In the first month of school, my aim is to establish a beachhead from which to launch a successful year with students in which we accomplish more together than any prior year of my career. I go into the year expecting that bad or insane or tragic or frustrating things are liable to happen at any moment, and my job is to faithfully steward the people, time, and potential that I have been entrusted with. My success doesn't depend only on the first month, but the first month does have special strategic importance.
With that said, here are the basic objectives I want to meet in the first month of school.
- Finish a unit. In each course, I want us to complete a unit. This gives students a sense of progress and me a sense of keeping to a schedule (I'll have the end dates for every unit set before school starts) and where each student is academically.
- Establish the normality of each component of the Non-Freaked Out Framework. By the time a month is over, my students should see that, just like the poster at the front of my room states, “We are all about becoming better thinkers, readers, writers, speakers, and people.” Toward this end, there are a few consistent practices and ways of thinking that I want my students to be familiar with (the remaining objectives).
- Establish the routine of Think-Pair-Share. Eighty percent of the speaking my students do this year will be with a partner using Think-Pair-Share. I need to know that every time I present a question and release it to pairs, quality work is taking place. Here's how I establish that, and here's how I'll occasionally modify it into the “Conversation Challenge” to keep pushing student growth.

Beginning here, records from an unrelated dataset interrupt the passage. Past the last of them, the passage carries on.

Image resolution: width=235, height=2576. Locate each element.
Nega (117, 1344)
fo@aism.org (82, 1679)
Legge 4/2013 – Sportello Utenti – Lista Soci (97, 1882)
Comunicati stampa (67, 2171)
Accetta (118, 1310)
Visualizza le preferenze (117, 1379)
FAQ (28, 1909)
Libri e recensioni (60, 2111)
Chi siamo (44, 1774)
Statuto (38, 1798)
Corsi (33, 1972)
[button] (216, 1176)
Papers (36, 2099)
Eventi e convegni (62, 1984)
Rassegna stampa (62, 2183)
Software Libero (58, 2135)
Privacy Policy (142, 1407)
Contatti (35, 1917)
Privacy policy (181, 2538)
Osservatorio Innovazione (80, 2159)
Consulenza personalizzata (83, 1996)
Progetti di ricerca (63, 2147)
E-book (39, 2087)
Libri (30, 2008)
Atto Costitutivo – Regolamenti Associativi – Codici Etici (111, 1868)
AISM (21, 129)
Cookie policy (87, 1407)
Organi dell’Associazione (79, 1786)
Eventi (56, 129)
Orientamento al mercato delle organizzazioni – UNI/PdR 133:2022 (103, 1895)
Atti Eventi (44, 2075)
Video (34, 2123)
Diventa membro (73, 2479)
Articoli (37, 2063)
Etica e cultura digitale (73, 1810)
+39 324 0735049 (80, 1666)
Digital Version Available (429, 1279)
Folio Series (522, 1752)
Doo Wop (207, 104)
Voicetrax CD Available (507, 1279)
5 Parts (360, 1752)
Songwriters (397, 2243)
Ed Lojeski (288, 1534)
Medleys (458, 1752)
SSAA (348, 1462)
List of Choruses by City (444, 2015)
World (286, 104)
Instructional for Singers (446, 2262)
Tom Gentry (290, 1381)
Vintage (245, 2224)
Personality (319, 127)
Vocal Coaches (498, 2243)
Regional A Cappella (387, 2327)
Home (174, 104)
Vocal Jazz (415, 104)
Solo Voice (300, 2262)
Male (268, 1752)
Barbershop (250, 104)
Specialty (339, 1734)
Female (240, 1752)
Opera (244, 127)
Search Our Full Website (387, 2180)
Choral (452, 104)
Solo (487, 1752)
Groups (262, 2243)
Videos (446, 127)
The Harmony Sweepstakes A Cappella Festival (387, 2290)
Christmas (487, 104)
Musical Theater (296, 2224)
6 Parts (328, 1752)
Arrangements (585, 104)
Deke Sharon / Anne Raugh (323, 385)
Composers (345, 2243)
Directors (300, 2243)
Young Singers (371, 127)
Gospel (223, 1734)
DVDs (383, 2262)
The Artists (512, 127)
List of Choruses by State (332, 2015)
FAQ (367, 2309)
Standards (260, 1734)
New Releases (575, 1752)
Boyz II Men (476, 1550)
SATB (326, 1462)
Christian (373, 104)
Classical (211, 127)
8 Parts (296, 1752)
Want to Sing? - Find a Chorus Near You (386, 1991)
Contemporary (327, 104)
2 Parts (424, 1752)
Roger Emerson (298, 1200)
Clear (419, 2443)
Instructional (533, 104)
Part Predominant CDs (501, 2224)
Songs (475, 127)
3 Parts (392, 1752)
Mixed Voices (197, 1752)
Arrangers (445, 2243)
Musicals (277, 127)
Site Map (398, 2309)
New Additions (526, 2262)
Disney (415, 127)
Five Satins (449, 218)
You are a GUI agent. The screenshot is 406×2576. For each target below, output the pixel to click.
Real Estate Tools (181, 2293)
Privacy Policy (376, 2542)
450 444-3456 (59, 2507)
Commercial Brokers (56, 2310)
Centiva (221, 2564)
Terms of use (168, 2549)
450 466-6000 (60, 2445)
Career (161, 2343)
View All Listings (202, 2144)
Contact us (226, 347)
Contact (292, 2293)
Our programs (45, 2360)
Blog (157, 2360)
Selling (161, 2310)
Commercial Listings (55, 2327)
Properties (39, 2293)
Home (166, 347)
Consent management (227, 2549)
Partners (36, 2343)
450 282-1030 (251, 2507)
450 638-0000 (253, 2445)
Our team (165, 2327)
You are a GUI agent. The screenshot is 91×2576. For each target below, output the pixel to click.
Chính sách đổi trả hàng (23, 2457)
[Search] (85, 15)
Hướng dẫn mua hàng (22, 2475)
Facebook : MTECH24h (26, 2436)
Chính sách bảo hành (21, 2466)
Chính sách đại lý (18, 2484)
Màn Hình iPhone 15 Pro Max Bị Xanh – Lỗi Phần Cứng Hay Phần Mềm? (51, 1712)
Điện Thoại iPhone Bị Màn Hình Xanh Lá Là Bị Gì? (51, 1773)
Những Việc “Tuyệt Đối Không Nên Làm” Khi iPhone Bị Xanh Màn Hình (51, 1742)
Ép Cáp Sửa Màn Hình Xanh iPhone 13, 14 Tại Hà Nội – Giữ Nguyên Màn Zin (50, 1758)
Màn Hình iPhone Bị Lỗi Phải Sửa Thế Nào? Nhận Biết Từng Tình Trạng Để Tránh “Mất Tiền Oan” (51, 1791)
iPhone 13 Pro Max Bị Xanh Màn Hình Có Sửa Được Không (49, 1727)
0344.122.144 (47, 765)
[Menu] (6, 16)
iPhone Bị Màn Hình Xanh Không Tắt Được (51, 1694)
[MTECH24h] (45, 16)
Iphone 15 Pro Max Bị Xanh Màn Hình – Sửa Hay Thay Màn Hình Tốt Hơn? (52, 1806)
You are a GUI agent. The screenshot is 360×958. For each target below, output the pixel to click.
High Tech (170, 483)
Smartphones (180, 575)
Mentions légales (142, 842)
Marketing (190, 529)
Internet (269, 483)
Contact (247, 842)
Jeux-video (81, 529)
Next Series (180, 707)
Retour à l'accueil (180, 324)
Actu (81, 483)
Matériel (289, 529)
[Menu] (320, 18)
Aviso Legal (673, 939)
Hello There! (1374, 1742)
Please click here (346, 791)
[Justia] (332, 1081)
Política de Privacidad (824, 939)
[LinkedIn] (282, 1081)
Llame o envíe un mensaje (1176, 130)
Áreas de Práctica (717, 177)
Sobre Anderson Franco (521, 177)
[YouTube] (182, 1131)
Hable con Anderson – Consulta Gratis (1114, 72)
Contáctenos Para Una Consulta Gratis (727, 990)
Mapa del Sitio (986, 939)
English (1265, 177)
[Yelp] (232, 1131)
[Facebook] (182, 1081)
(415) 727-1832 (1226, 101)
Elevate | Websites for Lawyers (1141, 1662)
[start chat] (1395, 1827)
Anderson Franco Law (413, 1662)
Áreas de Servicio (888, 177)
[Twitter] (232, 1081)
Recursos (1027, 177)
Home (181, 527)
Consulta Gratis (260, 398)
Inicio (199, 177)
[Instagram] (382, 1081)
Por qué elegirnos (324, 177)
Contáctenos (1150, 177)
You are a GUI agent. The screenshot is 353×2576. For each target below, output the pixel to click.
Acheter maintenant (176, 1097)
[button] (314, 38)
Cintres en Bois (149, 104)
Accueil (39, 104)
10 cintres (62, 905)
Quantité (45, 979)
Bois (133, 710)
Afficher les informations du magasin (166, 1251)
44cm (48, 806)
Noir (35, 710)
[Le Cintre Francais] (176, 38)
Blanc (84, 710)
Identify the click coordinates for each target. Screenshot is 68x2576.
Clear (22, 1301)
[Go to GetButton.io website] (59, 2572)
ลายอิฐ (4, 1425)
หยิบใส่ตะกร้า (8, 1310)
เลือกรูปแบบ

- Establish the routine of Pop-Up Debate. Three weeks of Think-Pair-Share will culminate in our first pop-up debate. Here's how I help many of my students progress in the first month from terrified to speak publicly to standing up and talking on their own: Beyond the Fear of Public Speaking: Making the First Pop-Up Debate a Success for All Students.
- Establish the routine of Kelly Gallagher's Article of the Week assignment. By the time the first month ends, students will have completed four articles of the week. Here are my key teaching points for the first article of the week, here's an extensive explanation of my history with Gallagher's assignment, and here's how Gallagher and I grade the assignment.
- Establish my classroom policies. I use Michael Linsin's approach, which I walk through in the Pay What You Want School Year Starter Kit. I also explain how I came to adopt Linsin's work and show you how you can determine whether you'd like to do likewise in this post.
- Establish the norm of bell-to-bell effort. If you've read my work for a bit, you know how passionate I am about the power of small things — in the first month, I want my students to start to at least know that about me so that, by the end of the year, it's a part of who they are. This is most easily demonstrated in my persistent teaching of what is expected when the starting bell rings: students are at work on the warm-up that I have posted on screen (ninety percent of the time, that's going to be a 100-word quickwrite).
- Establish the normalcy of writing at least 100 words. At the ninth grade level, there's no reason that our written responses to any question worth answering ought not to be 100 words. I pay attention to when we become word-mongers using vapid filler sentences and share student models of the kind of 100-word-minimum written responses I expect. I've found few things that break my students out of the “Why do we have to write so much?” mindset than the simple, matter-of-fact knowledge that 100 words is simply not much writing at all, and we do it every day. I coach them into taking pride in the production of 100 words per day, as this is one of the key things that separates would-be writers from actual ones.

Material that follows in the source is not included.